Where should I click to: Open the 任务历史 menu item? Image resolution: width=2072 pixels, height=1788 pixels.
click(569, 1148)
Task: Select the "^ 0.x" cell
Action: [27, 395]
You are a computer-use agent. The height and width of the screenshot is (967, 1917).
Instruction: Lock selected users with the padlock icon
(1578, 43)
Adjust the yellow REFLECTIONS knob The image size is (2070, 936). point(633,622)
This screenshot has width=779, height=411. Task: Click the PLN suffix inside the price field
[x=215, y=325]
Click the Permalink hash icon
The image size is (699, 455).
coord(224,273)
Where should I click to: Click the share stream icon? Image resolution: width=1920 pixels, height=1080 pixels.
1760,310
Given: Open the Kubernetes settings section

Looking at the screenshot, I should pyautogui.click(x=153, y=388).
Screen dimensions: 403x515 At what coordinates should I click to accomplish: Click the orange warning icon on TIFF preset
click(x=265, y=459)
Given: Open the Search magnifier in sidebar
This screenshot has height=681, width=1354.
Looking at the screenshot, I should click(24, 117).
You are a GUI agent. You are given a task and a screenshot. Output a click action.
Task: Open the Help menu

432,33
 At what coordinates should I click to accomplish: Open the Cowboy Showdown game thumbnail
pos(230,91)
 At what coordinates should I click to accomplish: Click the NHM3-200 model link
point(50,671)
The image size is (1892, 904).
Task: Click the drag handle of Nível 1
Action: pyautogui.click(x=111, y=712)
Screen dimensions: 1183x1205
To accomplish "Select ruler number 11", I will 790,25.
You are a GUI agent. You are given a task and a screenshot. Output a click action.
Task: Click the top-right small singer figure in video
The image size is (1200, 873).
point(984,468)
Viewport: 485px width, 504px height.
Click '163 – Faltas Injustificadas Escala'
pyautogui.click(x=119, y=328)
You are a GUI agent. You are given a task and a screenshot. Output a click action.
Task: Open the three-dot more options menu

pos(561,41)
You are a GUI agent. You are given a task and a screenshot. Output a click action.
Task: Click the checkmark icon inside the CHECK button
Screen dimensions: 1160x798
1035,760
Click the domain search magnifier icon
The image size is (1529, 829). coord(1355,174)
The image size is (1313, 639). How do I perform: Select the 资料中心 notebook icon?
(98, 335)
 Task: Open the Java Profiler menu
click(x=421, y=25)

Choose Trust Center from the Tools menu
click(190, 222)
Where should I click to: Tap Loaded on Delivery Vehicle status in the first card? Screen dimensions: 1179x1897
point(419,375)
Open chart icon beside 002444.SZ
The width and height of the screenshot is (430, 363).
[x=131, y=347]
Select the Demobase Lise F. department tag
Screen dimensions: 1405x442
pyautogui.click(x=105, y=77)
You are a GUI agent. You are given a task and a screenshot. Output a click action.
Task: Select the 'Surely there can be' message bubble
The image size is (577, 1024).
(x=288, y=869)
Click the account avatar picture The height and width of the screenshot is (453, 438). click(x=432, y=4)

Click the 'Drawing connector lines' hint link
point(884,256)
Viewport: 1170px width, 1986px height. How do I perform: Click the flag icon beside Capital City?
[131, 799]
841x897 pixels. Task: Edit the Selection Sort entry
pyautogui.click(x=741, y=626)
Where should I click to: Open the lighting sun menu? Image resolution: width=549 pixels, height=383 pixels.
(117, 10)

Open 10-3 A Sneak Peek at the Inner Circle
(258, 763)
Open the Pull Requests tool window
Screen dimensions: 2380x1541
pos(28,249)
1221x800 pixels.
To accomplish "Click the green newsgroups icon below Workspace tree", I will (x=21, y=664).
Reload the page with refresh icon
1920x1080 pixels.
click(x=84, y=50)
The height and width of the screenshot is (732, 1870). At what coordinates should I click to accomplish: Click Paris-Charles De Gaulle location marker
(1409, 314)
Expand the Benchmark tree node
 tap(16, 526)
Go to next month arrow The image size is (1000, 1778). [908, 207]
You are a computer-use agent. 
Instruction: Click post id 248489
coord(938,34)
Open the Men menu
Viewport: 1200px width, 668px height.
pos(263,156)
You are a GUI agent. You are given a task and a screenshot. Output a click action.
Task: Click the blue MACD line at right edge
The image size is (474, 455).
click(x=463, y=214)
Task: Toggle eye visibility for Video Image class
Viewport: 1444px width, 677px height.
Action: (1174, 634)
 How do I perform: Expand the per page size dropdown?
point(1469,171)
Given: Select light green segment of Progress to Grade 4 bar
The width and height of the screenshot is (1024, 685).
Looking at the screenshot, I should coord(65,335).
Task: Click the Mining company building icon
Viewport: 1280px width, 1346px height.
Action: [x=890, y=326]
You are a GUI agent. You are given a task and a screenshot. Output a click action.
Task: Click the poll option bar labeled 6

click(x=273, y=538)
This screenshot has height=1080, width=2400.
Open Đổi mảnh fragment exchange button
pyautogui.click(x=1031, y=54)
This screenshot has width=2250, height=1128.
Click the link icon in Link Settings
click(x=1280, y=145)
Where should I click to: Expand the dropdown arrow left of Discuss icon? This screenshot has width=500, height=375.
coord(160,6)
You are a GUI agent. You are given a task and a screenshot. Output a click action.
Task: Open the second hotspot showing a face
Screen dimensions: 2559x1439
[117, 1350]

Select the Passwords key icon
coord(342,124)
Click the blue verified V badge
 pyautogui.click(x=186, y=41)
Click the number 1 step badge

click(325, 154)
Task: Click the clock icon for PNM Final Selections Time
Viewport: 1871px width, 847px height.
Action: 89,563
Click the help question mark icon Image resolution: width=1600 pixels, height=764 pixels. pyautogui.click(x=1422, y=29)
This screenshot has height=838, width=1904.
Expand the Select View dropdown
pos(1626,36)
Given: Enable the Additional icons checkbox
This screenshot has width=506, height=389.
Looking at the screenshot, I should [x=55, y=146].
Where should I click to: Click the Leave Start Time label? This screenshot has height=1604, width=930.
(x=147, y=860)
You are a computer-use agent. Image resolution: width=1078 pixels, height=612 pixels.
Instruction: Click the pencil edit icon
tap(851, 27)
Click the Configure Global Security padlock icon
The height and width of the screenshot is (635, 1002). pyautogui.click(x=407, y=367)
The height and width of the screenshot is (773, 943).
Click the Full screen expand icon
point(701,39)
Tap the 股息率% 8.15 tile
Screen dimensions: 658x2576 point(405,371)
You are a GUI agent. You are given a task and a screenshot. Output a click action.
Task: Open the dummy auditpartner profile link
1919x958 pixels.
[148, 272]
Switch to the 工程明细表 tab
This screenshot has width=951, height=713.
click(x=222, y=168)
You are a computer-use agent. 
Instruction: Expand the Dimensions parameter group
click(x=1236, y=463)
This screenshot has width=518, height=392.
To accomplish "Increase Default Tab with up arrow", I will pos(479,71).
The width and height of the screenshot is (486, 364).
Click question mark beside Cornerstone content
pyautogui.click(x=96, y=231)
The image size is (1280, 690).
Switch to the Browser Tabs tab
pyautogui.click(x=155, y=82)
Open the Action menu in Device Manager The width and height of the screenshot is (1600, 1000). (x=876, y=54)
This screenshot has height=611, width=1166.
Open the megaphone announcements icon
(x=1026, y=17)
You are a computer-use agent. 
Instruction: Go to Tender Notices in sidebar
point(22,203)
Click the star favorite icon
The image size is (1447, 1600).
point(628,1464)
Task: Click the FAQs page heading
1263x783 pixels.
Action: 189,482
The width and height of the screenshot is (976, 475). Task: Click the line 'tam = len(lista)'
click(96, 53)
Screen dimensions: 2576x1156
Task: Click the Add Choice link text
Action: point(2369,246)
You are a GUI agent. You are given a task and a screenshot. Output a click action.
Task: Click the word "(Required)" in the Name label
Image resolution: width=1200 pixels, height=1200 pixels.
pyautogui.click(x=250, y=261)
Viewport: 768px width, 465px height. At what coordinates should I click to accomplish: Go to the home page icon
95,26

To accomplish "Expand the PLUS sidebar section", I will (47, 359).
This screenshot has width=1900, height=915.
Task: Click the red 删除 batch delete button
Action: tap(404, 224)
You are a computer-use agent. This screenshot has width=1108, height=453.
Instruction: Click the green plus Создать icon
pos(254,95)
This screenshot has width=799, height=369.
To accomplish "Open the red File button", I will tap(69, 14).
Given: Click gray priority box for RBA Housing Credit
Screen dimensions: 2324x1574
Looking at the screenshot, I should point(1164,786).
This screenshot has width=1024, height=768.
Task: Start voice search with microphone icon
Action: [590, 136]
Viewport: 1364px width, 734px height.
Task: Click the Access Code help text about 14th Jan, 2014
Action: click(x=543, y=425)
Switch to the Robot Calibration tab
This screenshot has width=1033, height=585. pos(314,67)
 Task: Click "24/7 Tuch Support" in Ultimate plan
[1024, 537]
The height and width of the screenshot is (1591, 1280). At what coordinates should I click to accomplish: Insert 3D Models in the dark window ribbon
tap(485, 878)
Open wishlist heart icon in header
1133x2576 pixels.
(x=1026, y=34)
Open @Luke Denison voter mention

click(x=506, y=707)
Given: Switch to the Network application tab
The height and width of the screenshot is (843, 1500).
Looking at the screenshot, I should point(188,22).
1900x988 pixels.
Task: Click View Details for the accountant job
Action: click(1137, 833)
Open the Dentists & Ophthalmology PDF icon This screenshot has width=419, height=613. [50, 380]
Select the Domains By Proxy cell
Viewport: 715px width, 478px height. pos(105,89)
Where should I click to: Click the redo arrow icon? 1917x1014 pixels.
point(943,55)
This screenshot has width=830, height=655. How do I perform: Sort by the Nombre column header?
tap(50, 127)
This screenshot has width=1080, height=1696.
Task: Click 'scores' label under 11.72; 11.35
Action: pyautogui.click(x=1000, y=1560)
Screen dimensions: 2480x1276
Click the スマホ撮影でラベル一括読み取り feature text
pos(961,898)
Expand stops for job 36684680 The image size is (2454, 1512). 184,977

•••

▸ Exercise brief
In the stretch of the listing from its start through the line containing "pos(230,91)", swap every "Image resolution" for "Screen size" and change nothing else, then give back only those lines.

▸ Reply
Where should I click to: Open the 任务历史 menu item? Screen size: width=2072 pixels, height=1788 pixels.
click(569, 1148)
Task: Select the "^ 0.x" cell
Action: [27, 395]
You are a computer-use agent. The height and width of the screenshot is (967, 1917).
Instruction: Lock selected users with the padlock icon
(1578, 43)
Adjust the yellow REFLECTIONS knob The image size is (2070, 936). point(633,622)
This screenshot has width=779, height=411. Task: Click the PLN suffix inside the price field
[x=215, y=325]
Click the Permalink hash icon
The image size is (699, 455).
coord(224,273)
Where should I click to: Click the share stream icon? Screen size: width=1920 pixels, height=1080 pixels.
1760,310
Given: Open the Kubernetes settings section

Looking at the screenshot, I should pyautogui.click(x=153, y=388).
Screen dimensions: 403x515 At what coordinates should I click to accomplish: Click the orange warning icon on TIFF preset
click(x=265, y=459)
Given: Open the Search magnifier in sidebar
This screenshot has height=681, width=1354.
Looking at the screenshot, I should click(24, 117).
You are a GUI agent. You are given a task and a screenshot. Output a click action.
Task: Open the Help menu

432,33
 At what coordinates should I click to accomplish: Open the Cowboy Showdown game thumbnail
pos(230,91)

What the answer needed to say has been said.